- _Activity_
Return the listing that follows exactly, with no pictures included.

- _Extracted information_
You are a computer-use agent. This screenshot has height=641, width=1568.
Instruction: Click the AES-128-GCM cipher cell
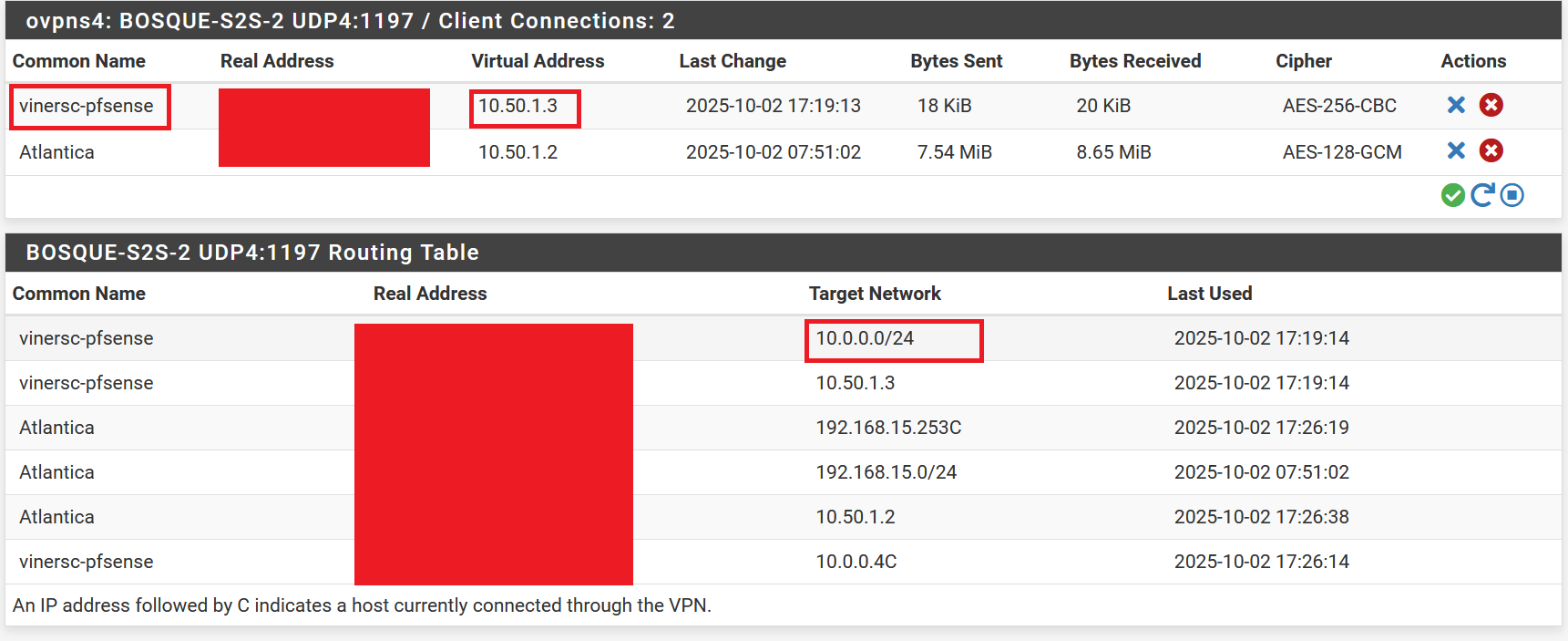click(1341, 152)
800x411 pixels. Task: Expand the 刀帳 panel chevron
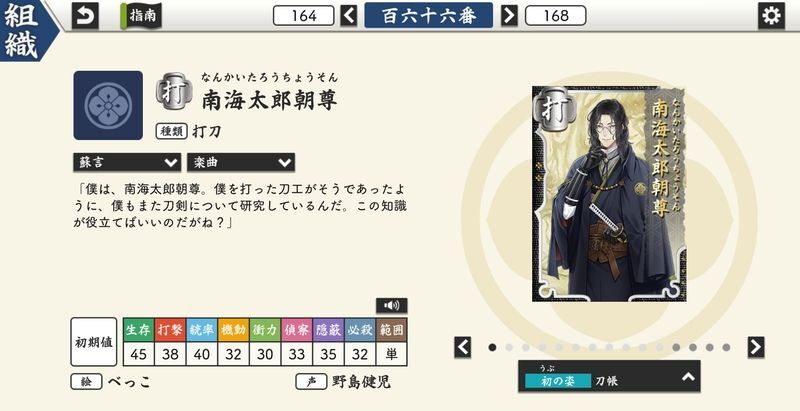tap(688, 377)
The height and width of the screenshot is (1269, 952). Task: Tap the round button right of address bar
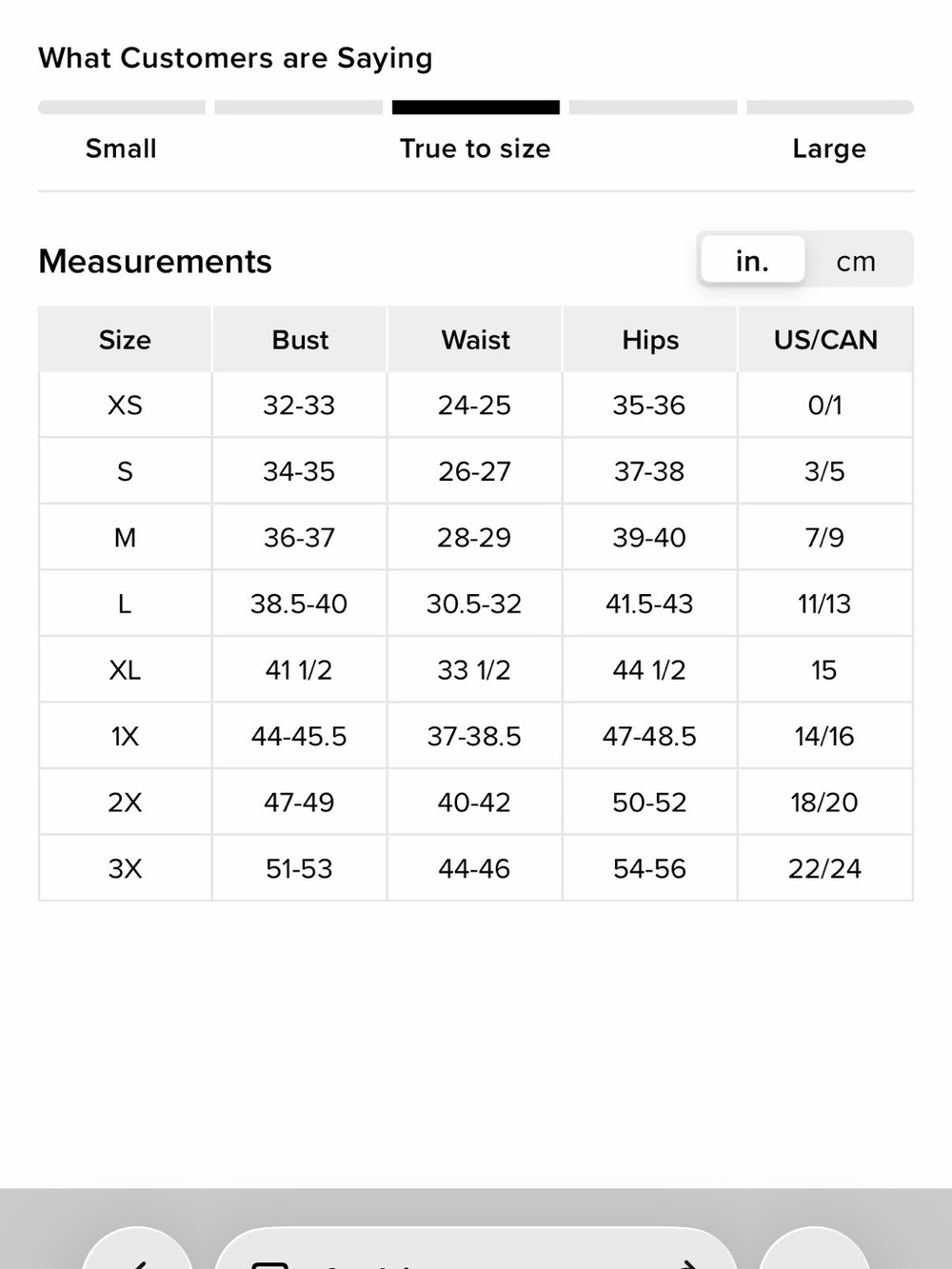814,1249
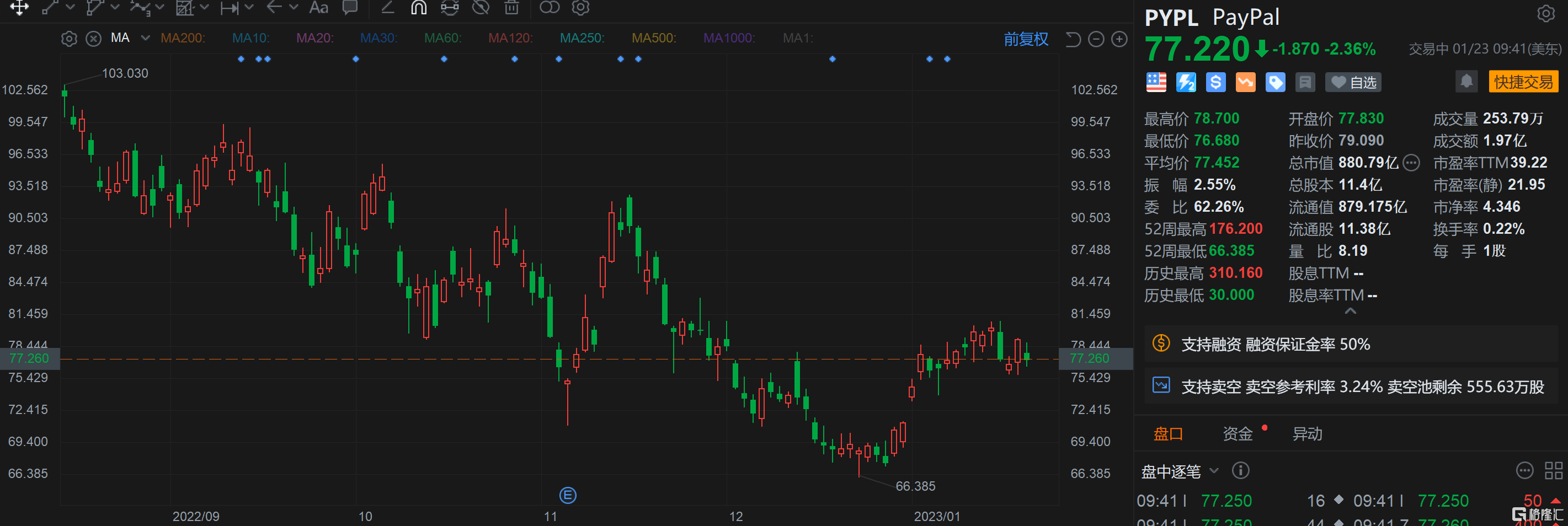Viewport: 1568px width, 526px height.
Task: Click the notes bookmark icon beside 自选
Action: (1304, 82)
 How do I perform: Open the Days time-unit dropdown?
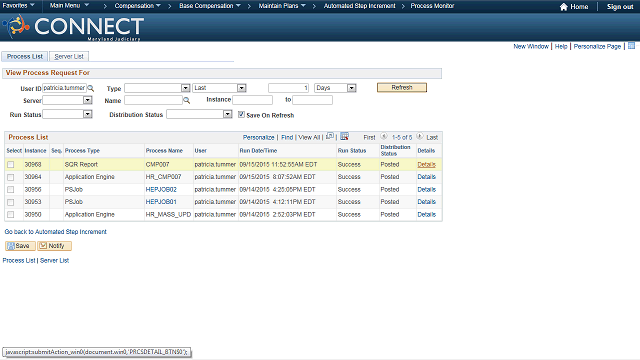point(352,88)
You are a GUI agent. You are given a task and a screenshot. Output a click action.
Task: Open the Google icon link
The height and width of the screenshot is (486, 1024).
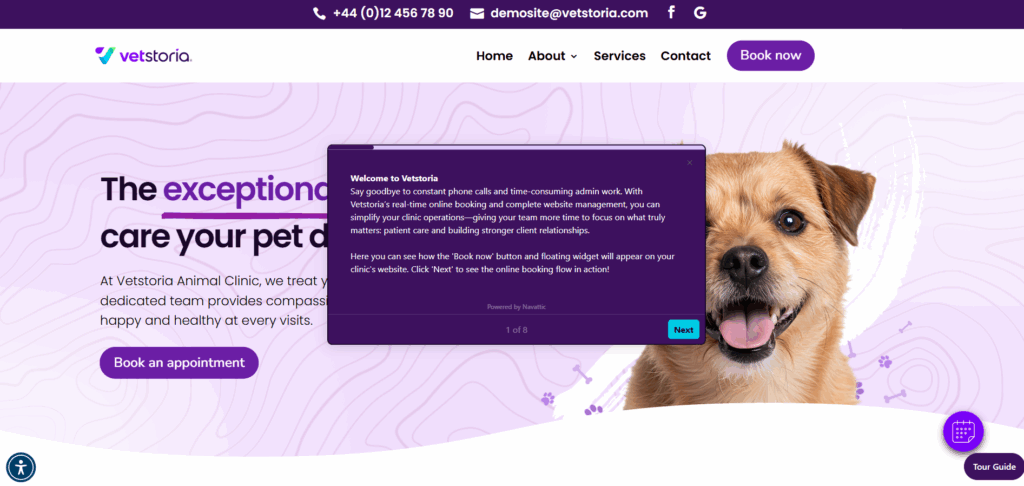click(700, 12)
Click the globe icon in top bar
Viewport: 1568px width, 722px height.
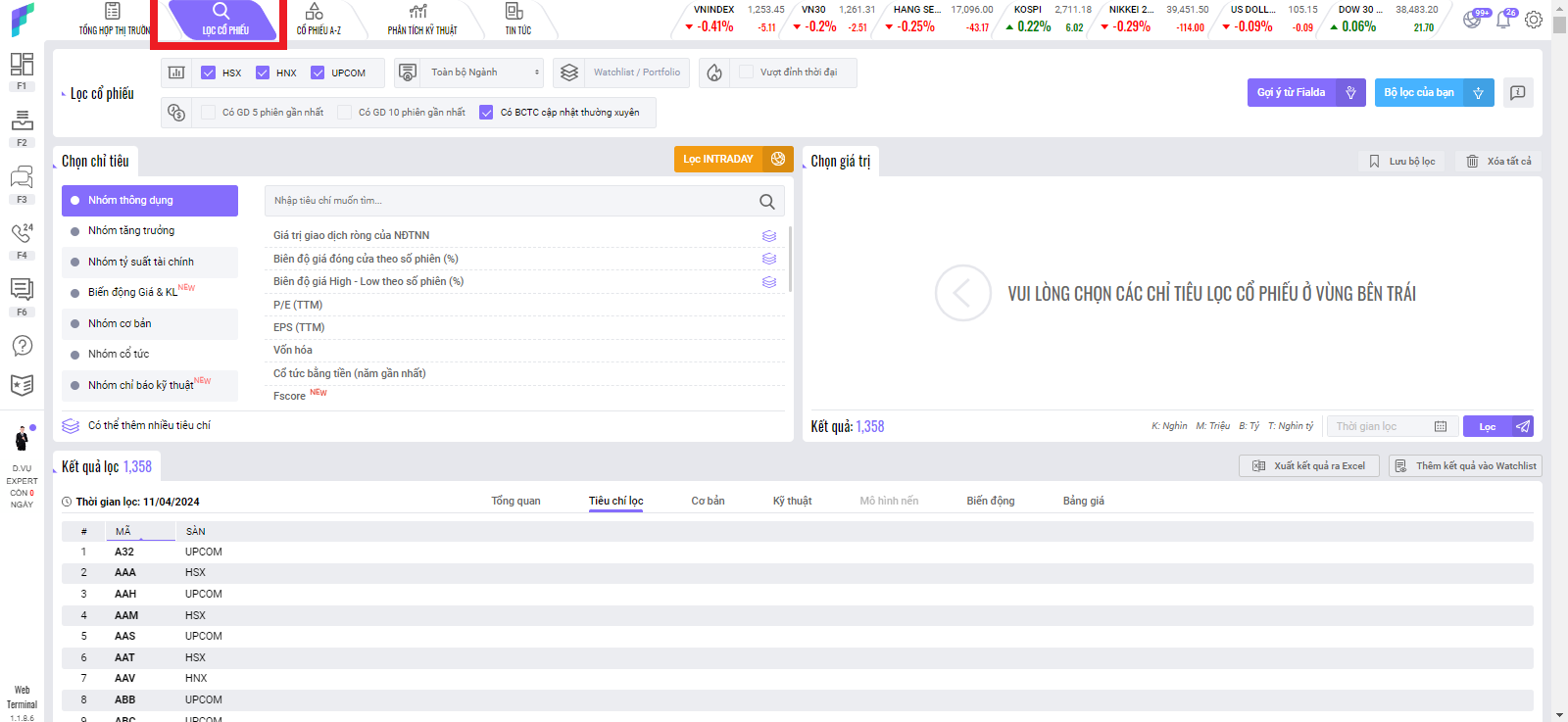1472,20
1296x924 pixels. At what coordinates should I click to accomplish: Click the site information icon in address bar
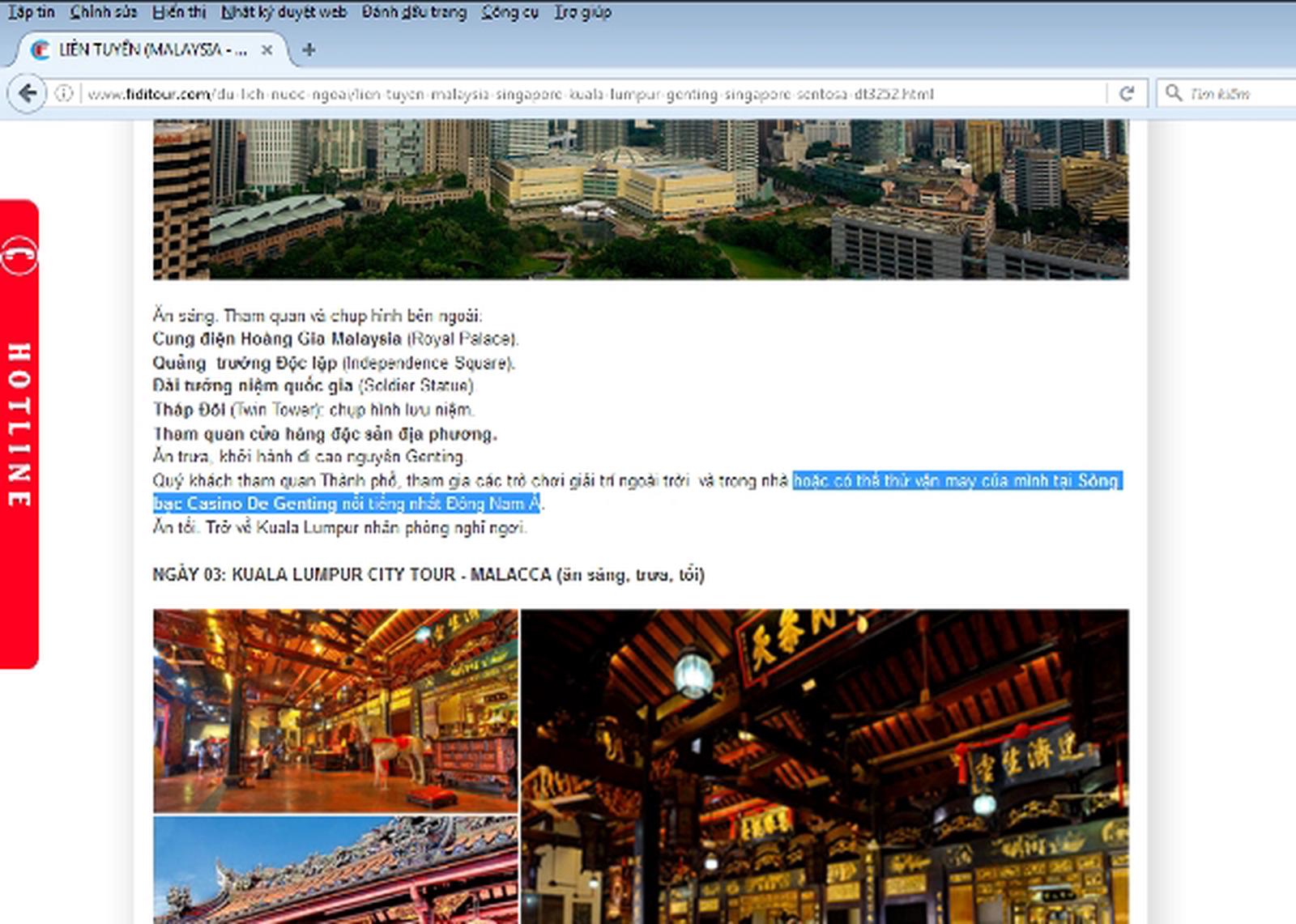pos(64,94)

- _Answer below_
You are a computer-use agent. This screenshot has height=641, width=1568.
Instruction: Click the AES-128-GCM cipher cell
click(1341, 152)
800x411 pixels. Task: Expand the 刀帳 panel chevron
tap(688, 377)
The height and width of the screenshot is (1269, 952). Task: Tap the round button right of address bar
814,1249
Viewport: 1568px width, 526px height.
Task: Click the notes bookmark icon beside 自选
Action: (1304, 82)
 How do I perform: Open the Days time-unit dropdown?
point(352,88)
You are a GUI agent. You are given a task and a screenshot. Output a click action.
Task: Open the Google icon link
The height and width of the screenshot is (486, 1024).
click(700, 12)
Click the globe icon in top bar
Viewport: 1568px width, 722px height.
1472,20
1296x924 pixels. At what coordinates should I click to accomplish: Click the site information icon in address bar
pos(64,94)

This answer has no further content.